Elle recense 630 substances sur les 100 000 disponibles aujourd’hui sur le marché, substances qui sont soupçonnées d’être des PE et que les industriels ont tout intérêt à proscrire de leurs produits en attendant une interdiction définitive. Afin de les encourager dans ce sens et anticiper le traitement du problème, en France le ministère de la Transition écologique et solidaire a publié en juillet 2017 deux listes de produits susceptibles de contenir des PE, s’appuyant sur la liste de substances de la Commission. La première comporte 600 produits contenant au moins une substance phyto-pharmaceutique active : produits de traitement des végétaux et des produits de culture. La seconde détaille 1 000 produits contenant au moins une substance biocide active : produits destinés à détruire, repousser ou rendre inoffensifs les organismes nuisibles, à en prévenir l’action ou à les combattre : insecticides, produits de protection du bois ou pour l’hygiène vétérinaire.

D’autres mesures ont-elles été prises au niveau national ?

Oui. En 2014, la France a mis en place sa stratégie nationale sur les perturbateurs endocriniens (SNPE) qui comporte de nombreuses actions (recherche, évaluation des substances, information, formation…), que complètent les deux listes du ministère de la Transition écologique et solidaire publiées en juillet. Enfin, il faut savoir que depuis 2005, le Plan National de Recherche sur les PE (PNRPE) permet le financement de travaux de recherche.

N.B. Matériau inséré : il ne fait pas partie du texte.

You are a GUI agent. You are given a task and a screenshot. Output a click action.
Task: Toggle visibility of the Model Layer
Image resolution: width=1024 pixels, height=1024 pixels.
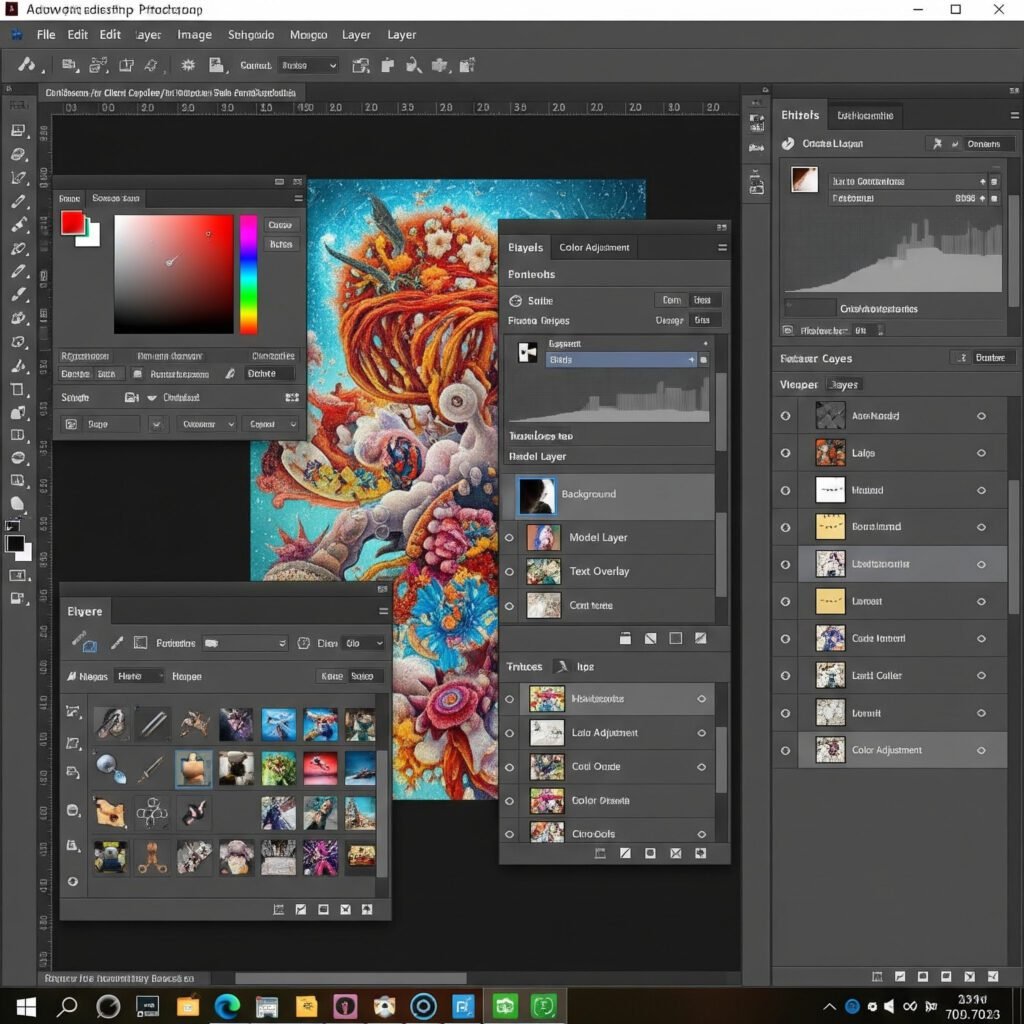(x=509, y=538)
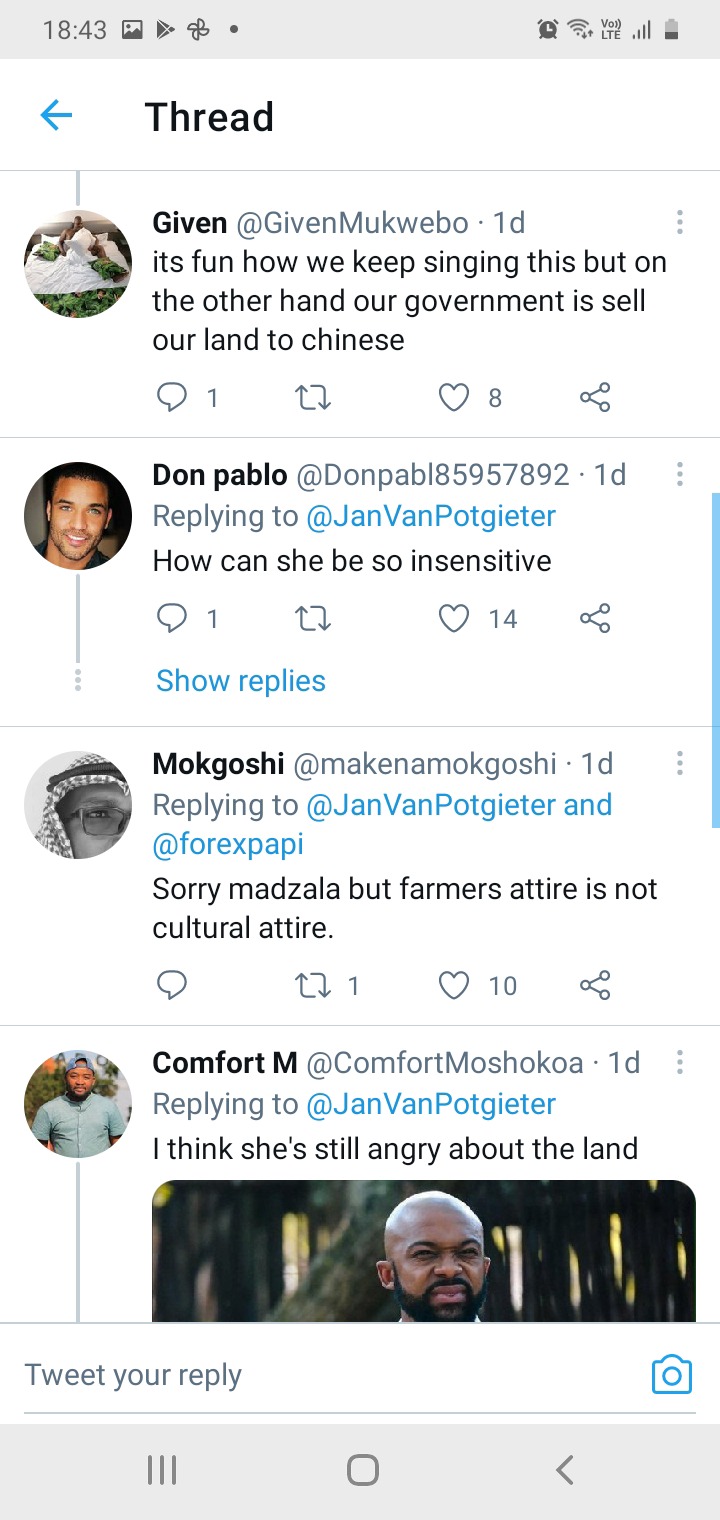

Quelles sont les prochaines étapes ?

Au niveau européen, la prochaine étape consiste désormais à adopter les nouveaux critères d’identification des PE, car ils seront déterminants pour le devenir des substances. Il s’agit d’un préalable essentiel à l’application du règlement Phyto-pharmaceutique de 2009, car ces critères doivent permettre de déterminer quels sont les produits qui contiennent des PE. Il est important que l’adoption de ces critères ne soit pas retardée afin que des dispositions concrètes se mettent rapidement en place. La tâche sera néanmoins compliquée : le 28 septembre, les eurodéputés siégeant en commission de l’environnement, de la santé publique et de la sécurité alimentaire, ont refusé la définition des critères d’identification des perturbateurs endocriniens élaborée par la Commission européenne. Les députés européens en session plénière ayant également voté une objection le 4 octobre, la Commission Européenne est contrainte de revoir sa proposition.

En attendant une réglementation claire, les industriels n’ont-ils pas déjà intérêt à anticiper ? 

En effet, même si aucune définition réglementaire n’est encore actée, les industriels ont tout intérêt à anticiper. Pour protéger leurs salariés et améliorer la sécurité de leurs produits, ils peuvent déjà commencer à évaluer leurs portefeuilles produits sur la base des connaissances et des définitions disponibles. Nos expertises au sein du groupe SOCOTEC nous permettent d’ores et déjà de les accompagner avec une vision long terme, en regard de leur stratégie et en analysant le cadre réglementaire applicable tout en prenant évidemment en compte les évolutions des normes européennes et les attentes de leurs clients. L’objectif final est de sécuriser la mise sur le marché des produits de manière à mieux maîtriser les risques pour la santé et l’environnement et les impacts en termes d’image.